Lower leg
Postoperative problems affecting the lower leg can be remedied as follows
- A visible scar. The lower leg does not take a skin graft as well as the arm so scars are more obvious and prominent. Again, scar wound modification with silicone gels, sheets, pressure and massage can help. Formal scar revision or re-grafting may be necessary in the event of complete skin graft loss.
- Lifting up of the great toe can be limited when a fibula flap has been used. Physiotherapy helps to a greater or lesser extent, depending on the degree of neuromuscular impairment.
- Limping to a greater or lesser degree can occur and is greatly helped by wearing a solid shoe early on in the recovery and rehabilitation phase.
- Altered or absent sensation in the area of surgery may be noticeable although this often is not very troublesome, counter-irritation treatments as described for the upper arm are useful.
- Complete absence of sensation or sometimes unpleasant altered sensation on the outer surface of the lowest part of the leg and the side of the foot, if a sural nerve graft has been taken to replace missing or damaged nerve elsewhere.
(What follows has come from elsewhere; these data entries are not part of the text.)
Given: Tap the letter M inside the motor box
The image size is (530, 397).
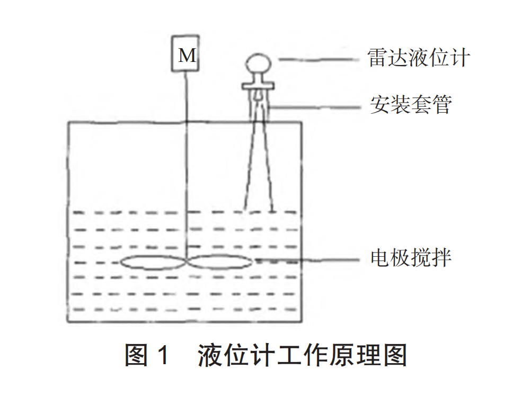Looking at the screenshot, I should [187, 56].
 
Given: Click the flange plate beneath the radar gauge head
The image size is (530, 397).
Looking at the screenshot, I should [258, 85].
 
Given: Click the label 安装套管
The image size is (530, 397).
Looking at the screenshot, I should [411, 105].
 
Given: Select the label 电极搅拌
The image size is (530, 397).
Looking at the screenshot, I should [411, 259].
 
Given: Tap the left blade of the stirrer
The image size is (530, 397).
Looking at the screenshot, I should [153, 261].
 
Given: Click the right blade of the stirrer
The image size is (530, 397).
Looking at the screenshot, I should [219, 261].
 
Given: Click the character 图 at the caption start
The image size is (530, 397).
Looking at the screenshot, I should [136, 355].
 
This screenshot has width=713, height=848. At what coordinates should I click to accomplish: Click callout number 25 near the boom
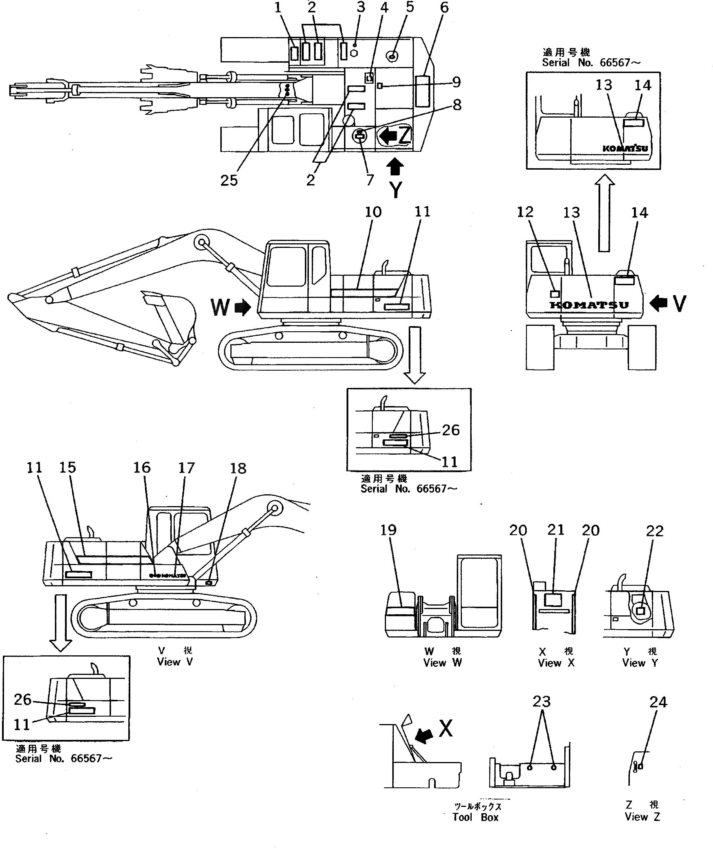click(229, 181)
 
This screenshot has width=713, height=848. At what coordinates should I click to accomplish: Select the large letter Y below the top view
click(396, 190)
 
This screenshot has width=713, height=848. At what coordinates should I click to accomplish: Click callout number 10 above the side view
click(373, 212)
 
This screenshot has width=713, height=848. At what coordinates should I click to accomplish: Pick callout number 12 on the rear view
click(525, 212)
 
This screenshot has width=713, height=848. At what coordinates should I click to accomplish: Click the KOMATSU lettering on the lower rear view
click(589, 305)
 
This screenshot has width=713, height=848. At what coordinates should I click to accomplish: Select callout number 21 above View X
click(555, 530)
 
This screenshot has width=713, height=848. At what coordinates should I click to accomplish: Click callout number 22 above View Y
click(654, 531)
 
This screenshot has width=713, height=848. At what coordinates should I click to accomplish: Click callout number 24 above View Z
click(658, 702)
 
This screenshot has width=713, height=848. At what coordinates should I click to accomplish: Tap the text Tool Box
click(475, 817)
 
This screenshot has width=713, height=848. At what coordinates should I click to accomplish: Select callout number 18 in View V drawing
click(238, 468)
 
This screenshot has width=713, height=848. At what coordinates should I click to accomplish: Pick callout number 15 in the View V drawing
click(68, 468)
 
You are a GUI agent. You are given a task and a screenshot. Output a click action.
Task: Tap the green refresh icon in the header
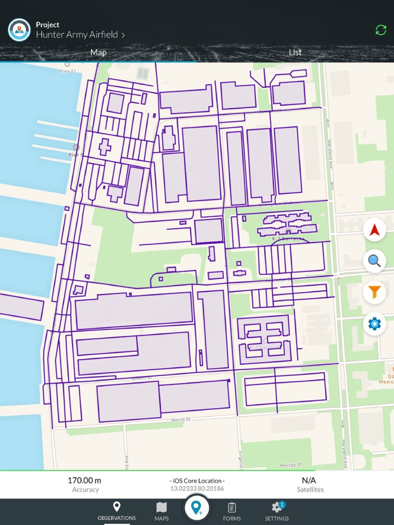381,30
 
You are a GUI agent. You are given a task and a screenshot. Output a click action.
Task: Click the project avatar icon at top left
19,30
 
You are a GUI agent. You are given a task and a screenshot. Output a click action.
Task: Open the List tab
295,52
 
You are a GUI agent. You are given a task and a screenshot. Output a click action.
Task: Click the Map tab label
98,52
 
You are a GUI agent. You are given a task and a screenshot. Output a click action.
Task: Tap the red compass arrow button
374,230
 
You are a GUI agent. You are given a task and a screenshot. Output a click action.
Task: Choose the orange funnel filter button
374,292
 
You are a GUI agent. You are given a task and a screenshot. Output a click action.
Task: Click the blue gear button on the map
374,324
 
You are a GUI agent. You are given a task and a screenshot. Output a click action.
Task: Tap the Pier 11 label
68,71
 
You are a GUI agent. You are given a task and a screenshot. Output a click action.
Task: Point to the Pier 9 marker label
76,154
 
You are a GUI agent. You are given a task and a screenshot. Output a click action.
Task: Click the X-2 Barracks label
288,239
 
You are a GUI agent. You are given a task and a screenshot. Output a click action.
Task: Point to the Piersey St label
290,465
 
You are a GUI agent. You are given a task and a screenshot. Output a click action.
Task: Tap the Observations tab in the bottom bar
117,512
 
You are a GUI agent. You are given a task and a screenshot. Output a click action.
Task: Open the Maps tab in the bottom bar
162,512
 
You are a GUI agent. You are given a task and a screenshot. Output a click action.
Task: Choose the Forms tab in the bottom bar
232,512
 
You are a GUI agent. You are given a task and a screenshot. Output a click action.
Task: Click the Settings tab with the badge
276,512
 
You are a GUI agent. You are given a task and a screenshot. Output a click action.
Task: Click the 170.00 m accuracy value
84,481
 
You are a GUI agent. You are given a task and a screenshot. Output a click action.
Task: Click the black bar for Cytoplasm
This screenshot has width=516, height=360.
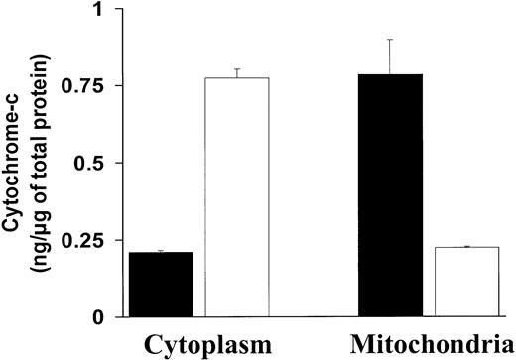coord(161,285)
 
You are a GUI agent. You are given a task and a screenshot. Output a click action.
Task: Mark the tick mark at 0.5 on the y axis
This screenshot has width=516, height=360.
coord(115,163)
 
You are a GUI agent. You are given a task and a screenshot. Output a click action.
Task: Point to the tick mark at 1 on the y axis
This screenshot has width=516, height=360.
coord(115,9)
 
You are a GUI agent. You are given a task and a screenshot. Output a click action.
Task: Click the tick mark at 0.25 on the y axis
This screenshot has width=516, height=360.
coord(115,240)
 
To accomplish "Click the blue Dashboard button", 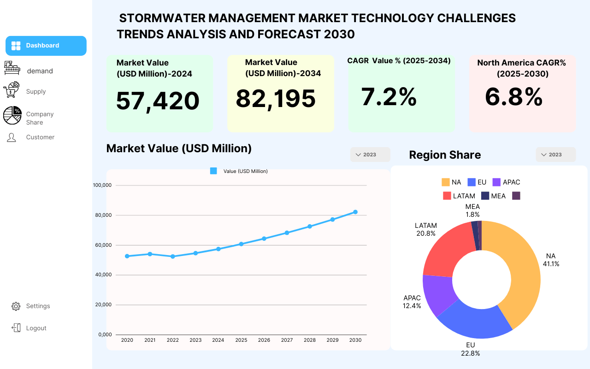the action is pyautogui.click(x=46, y=46).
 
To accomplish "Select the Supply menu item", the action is pyautogui.click(x=36, y=91).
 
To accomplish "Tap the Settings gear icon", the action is pyautogui.click(x=16, y=306).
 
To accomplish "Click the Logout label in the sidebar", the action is pyautogui.click(x=36, y=328).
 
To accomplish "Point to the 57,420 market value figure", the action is pyautogui.click(x=158, y=101).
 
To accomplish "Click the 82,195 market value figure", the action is pyautogui.click(x=276, y=99).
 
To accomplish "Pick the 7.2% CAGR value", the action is pyautogui.click(x=389, y=97).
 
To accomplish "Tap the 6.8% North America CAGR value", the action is pyautogui.click(x=513, y=97).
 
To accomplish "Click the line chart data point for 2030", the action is pyautogui.click(x=355, y=212).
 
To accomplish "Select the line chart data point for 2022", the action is pyautogui.click(x=173, y=256).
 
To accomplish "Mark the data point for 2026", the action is pyautogui.click(x=264, y=238).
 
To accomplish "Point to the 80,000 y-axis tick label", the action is pyautogui.click(x=103, y=215).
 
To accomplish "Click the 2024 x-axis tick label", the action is pyautogui.click(x=218, y=340).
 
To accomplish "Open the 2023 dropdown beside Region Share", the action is pyautogui.click(x=556, y=155).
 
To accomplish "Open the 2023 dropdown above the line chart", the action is pyautogui.click(x=370, y=155).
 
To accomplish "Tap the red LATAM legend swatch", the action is pyautogui.click(x=447, y=196).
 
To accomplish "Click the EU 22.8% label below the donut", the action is pyautogui.click(x=471, y=349).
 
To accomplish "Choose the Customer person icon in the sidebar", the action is pyautogui.click(x=12, y=137).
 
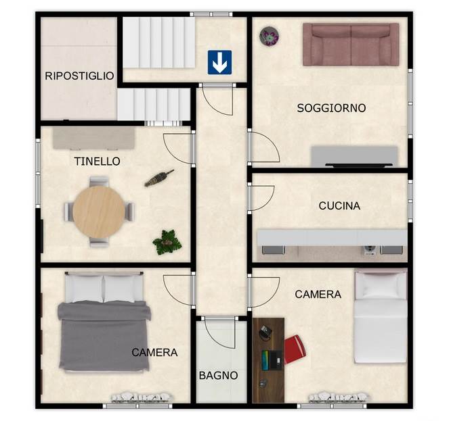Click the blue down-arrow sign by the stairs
(x=219, y=62)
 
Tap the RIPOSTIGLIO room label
(x=79, y=76)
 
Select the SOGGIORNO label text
(x=331, y=108)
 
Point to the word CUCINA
(x=339, y=206)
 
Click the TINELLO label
(x=97, y=162)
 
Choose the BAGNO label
(x=218, y=375)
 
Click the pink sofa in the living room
(x=351, y=45)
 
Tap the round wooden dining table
(x=99, y=212)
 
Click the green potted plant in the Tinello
(x=167, y=243)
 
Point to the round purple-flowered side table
(x=269, y=36)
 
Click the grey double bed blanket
(x=104, y=336)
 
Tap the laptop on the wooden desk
(x=272, y=360)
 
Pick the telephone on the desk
(x=265, y=333)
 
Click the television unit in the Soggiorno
(x=354, y=156)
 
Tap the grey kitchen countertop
(x=332, y=237)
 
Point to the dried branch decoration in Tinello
(x=159, y=178)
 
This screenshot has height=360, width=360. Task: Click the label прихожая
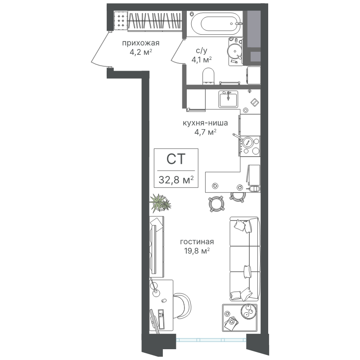140,43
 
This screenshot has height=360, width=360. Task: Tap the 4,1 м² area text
202,60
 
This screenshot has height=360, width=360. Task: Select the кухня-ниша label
205,123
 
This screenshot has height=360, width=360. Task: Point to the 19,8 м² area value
197,251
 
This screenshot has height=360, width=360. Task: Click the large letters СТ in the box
176,159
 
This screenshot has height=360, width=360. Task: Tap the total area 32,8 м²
176,180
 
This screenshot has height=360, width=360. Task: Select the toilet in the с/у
208,76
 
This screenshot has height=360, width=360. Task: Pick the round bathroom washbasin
234,50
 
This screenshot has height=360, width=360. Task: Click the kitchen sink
228,99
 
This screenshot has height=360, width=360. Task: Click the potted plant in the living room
161,203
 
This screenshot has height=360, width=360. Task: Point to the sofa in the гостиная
245,259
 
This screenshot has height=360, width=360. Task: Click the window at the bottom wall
211,340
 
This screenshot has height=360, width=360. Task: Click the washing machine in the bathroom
253,76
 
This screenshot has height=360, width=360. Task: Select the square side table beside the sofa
240,318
Learning to live with the loss of sensation is really the most important solution to this.
- Very rarely loss of the foot has been reported when a fibula flap has been used and the remaining blood vessels to the lower leg and foot (the anterior (front) and posterior (back) tibial arteries) have been diseased or absent. Amputation rehabilitation with a prosthesis is the treatment but no-one wants to experience this postoperative problem.